**Task requirements**
The answer is the first line of the listing and every line after it through the one containing "The height and", exact, with pictures removed.

= Beginning of Section =

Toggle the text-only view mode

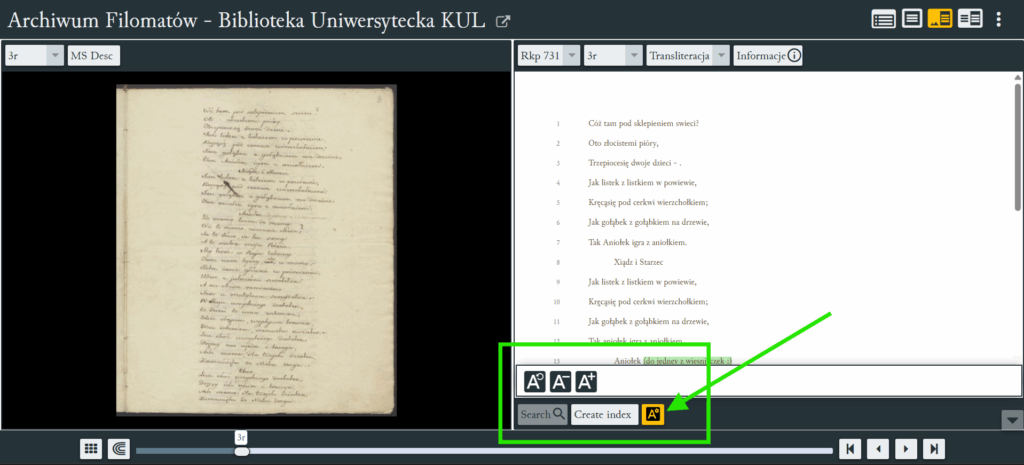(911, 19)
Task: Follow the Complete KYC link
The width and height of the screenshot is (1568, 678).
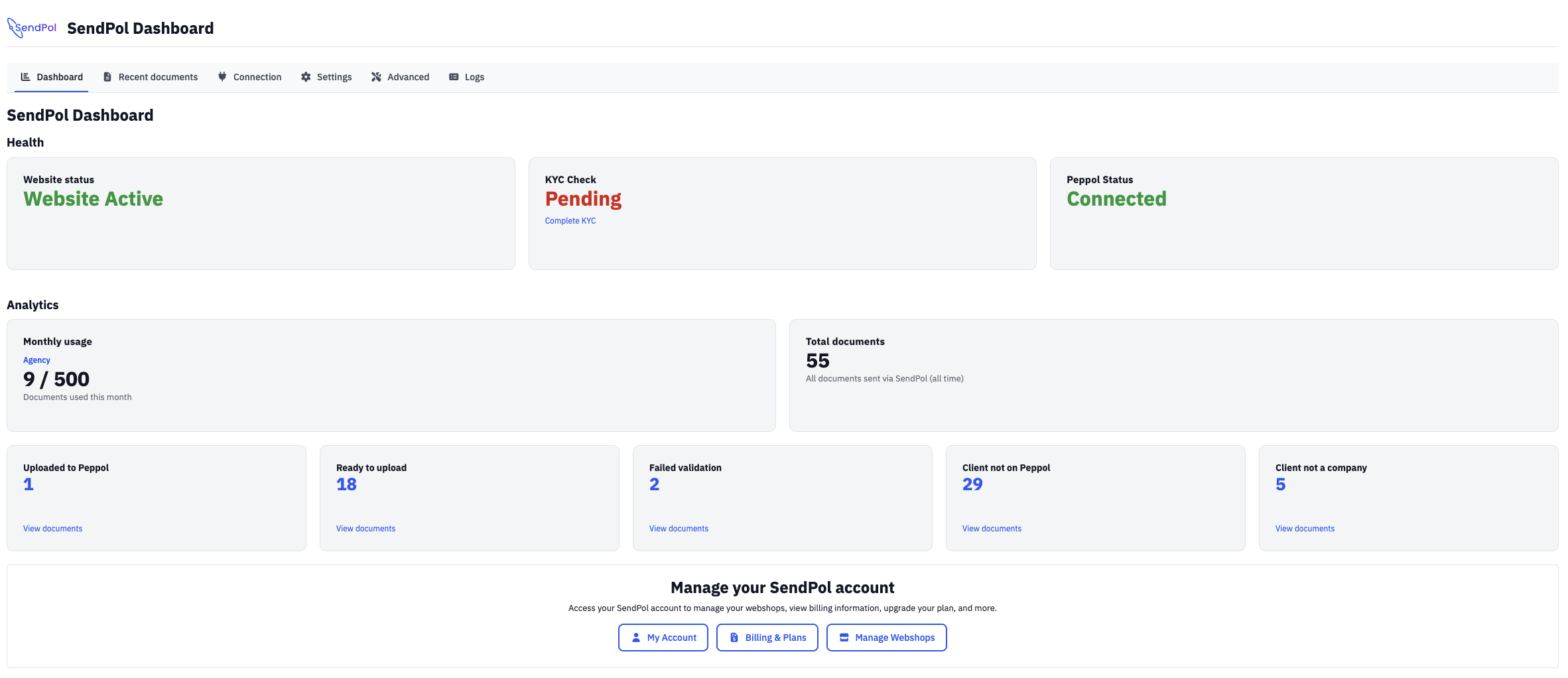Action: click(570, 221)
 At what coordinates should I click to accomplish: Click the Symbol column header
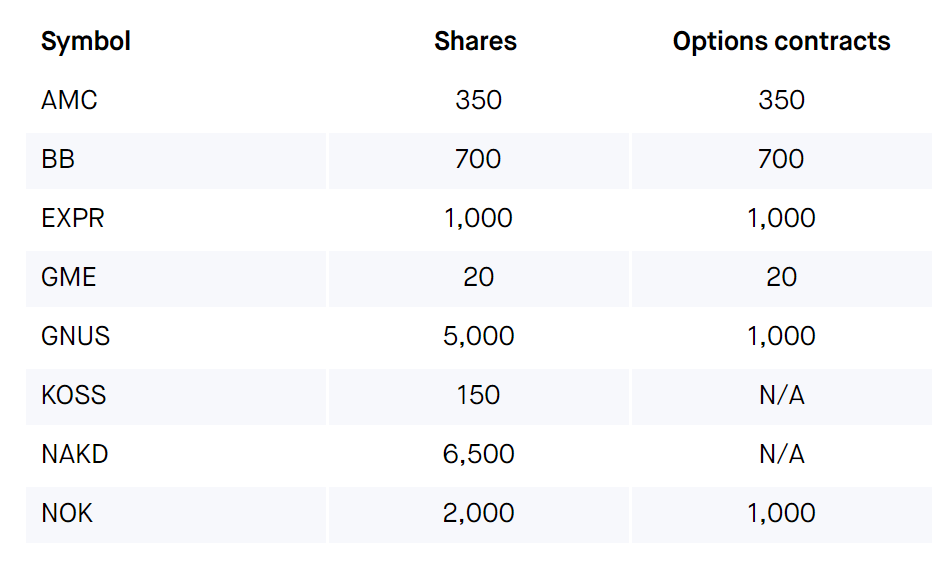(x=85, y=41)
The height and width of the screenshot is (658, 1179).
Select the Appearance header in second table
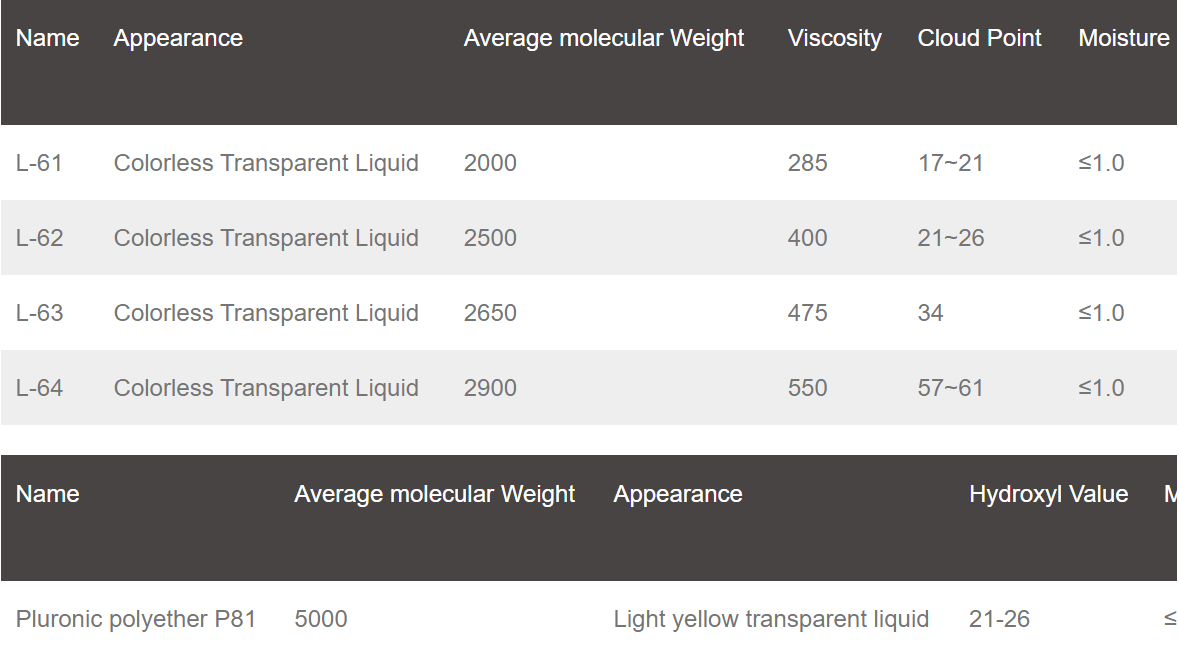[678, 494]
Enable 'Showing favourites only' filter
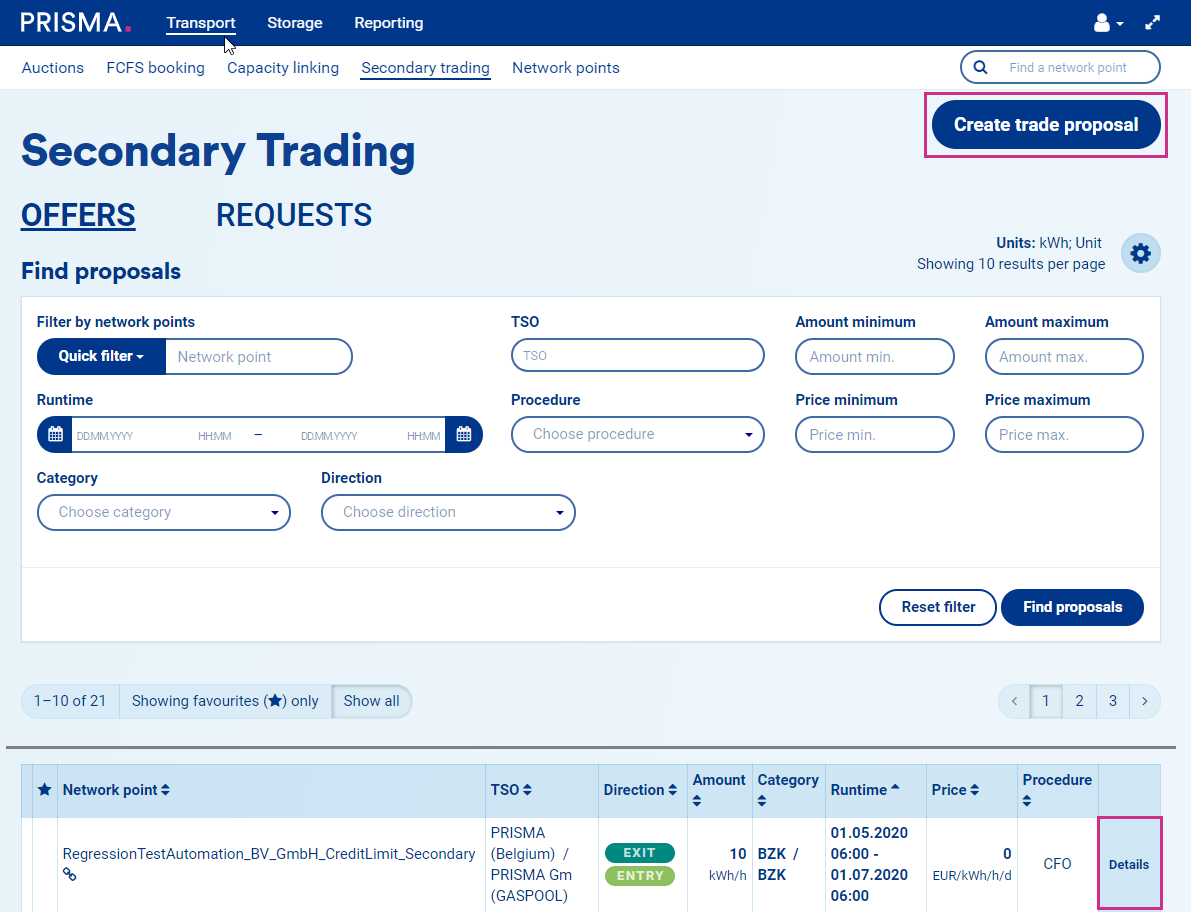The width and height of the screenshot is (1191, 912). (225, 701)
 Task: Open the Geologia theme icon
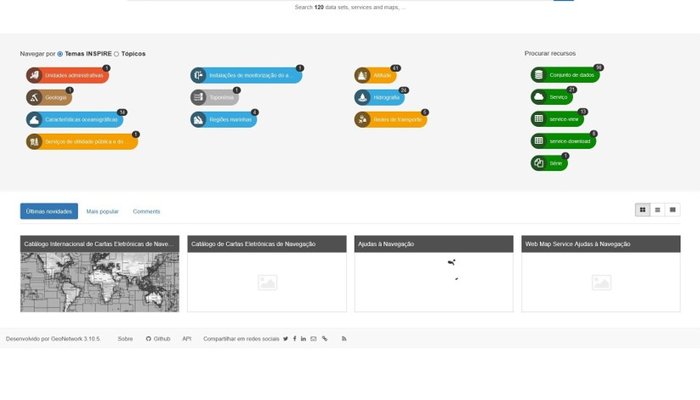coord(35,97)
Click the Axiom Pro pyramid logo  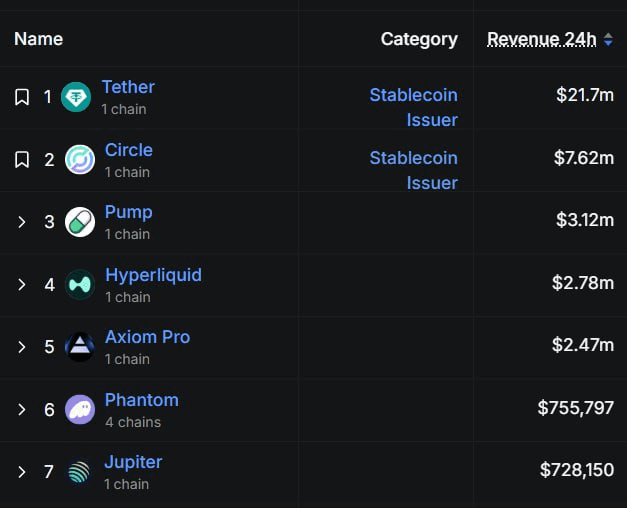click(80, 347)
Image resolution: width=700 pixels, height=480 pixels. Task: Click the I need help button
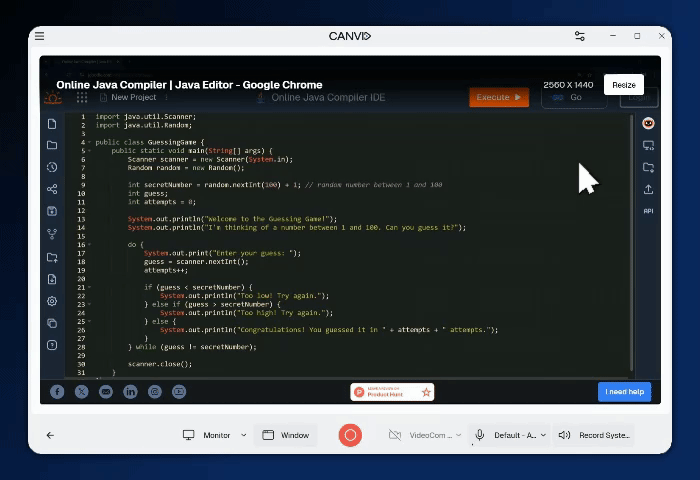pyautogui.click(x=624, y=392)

= End of Section =

**Answer section**
Toggle the text-only view mode

(911, 19)
Task: Follow the Complete KYC link
The width and height of the screenshot is (1568, 678).
Action: click(570, 221)
 At what coordinates should I click to accomplish: Click the Symbol column header
(x=85, y=41)
The height and width of the screenshot is (658, 1179).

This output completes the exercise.